DATASET ENTRIES Start Marker

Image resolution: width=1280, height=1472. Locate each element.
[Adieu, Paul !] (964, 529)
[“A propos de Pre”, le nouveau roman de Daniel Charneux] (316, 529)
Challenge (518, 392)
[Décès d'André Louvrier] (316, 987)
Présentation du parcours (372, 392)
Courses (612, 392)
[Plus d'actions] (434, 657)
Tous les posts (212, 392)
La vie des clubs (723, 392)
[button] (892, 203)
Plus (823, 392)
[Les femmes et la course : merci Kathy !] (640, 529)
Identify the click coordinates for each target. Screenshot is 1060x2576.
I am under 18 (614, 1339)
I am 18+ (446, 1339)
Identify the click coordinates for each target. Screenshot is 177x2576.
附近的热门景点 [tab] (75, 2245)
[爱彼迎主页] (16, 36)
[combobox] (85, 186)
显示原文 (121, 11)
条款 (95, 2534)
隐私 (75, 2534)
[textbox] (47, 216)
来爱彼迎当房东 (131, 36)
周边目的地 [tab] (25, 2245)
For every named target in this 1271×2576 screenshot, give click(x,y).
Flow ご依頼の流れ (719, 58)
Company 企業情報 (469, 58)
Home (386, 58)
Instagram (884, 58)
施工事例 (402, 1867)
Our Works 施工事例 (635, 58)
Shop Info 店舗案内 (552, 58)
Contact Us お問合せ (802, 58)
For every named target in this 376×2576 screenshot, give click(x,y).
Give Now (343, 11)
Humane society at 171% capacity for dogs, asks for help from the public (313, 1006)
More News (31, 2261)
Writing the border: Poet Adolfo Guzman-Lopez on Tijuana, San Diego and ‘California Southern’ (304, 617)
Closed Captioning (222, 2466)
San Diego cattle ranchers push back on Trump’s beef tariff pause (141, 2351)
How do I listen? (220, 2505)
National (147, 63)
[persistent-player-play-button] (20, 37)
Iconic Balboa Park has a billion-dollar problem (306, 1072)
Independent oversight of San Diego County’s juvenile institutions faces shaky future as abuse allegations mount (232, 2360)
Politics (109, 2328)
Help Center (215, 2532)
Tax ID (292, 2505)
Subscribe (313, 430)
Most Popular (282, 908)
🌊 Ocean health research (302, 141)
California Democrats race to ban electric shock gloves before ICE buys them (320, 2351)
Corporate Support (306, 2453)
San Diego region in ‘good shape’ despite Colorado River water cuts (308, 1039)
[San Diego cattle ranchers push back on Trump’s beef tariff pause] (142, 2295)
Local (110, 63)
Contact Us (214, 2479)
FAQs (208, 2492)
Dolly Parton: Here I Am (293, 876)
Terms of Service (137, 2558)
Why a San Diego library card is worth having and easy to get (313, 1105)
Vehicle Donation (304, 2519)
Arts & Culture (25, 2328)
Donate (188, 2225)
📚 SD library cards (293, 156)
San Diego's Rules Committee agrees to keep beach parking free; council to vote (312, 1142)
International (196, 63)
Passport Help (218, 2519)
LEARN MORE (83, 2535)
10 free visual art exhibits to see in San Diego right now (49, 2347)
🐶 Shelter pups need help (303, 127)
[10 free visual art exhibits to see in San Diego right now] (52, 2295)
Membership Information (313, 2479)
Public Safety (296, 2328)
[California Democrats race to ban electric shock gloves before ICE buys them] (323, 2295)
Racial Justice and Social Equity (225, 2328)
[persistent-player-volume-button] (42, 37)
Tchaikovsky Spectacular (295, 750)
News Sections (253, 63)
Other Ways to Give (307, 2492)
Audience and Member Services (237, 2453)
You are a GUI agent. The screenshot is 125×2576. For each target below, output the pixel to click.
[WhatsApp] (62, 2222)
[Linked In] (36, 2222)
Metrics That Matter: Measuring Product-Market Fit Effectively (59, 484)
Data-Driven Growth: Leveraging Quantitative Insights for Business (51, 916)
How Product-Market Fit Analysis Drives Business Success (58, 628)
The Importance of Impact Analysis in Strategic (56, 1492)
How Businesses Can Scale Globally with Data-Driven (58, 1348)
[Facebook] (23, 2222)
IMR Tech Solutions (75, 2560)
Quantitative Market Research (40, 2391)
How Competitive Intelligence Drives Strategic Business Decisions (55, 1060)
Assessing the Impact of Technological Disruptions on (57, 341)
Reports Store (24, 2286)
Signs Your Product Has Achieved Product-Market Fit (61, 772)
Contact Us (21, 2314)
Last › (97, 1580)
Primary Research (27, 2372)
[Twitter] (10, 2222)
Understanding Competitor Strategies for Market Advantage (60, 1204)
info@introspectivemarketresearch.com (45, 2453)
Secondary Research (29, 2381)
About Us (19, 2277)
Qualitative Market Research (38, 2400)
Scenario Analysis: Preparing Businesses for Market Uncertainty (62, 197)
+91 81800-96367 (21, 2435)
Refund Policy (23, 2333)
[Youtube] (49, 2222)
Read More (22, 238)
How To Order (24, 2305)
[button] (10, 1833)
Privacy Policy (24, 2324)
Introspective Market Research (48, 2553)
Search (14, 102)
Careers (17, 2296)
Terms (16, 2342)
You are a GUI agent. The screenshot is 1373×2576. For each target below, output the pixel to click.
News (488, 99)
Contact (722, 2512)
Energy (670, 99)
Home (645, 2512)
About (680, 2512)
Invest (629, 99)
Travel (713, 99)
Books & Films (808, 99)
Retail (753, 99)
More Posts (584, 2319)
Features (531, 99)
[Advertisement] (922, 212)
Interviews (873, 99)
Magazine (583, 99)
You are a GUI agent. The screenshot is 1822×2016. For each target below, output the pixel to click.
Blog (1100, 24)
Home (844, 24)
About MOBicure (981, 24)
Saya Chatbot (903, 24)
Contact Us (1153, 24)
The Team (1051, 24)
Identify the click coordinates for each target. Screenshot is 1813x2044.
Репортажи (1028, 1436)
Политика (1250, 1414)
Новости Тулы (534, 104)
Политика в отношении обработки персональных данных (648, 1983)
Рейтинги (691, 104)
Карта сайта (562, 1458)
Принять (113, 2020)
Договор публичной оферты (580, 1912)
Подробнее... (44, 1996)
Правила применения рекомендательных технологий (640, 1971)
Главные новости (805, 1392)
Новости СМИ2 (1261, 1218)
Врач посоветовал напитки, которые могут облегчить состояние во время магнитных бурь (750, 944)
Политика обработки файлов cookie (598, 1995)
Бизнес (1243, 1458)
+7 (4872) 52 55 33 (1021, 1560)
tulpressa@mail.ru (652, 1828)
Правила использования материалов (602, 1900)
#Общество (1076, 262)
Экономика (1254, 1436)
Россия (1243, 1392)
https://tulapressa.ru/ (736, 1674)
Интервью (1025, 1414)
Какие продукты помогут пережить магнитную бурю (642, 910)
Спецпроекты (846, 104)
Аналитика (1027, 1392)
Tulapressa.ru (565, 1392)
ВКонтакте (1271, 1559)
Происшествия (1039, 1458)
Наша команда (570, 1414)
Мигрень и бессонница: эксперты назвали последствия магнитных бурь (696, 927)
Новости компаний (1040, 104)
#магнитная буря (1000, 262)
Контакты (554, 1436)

DATASET ENTRIES End Marker

* TASK DESCRIPTION
Reproduce exactly the line containing "Принять (113, 2020)" and every line after it through the end of the records above, and nothing else.

* RESPONSE
Принять (113, 2020)
Договор публичной оферты (580, 1912)
Подробнее... (44, 1996)
Правила применения рекомендательных технологий (640, 1971)
Главные новости (805, 1392)
Новости СМИ2 (1261, 1218)
Врач посоветовал напитки, которые могут облегчить состояние во время магнитных бурь (750, 944)
Политика обработки файлов cookie (598, 1995)
Бизнес (1243, 1458)
+7 (4872) 52 55 33 (1021, 1560)
tulpressa@mail.ru (652, 1828)
Правила использования материалов (602, 1900)
#Общество (1076, 262)
Экономика (1254, 1436)
Россия (1243, 1392)
https://tulapressa.ru/ (736, 1674)
Интервью (1025, 1414)
Какие продукты помогут пережить магнитную бурю (642, 910)
Спецпроекты (846, 104)
Аналитика (1027, 1392)
Tulapressa.ru (565, 1392)
ВКонтакте (1271, 1559)
Происшествия (1039, 1458)
Наша команда (570, 1414)
Мигрень и бессонница: эксперты назвали последствия магнитных бурь (696, 927)
Новости компаний (1040, 104)
#магнитная буря (1000, 262)
Контакты (554, 1436)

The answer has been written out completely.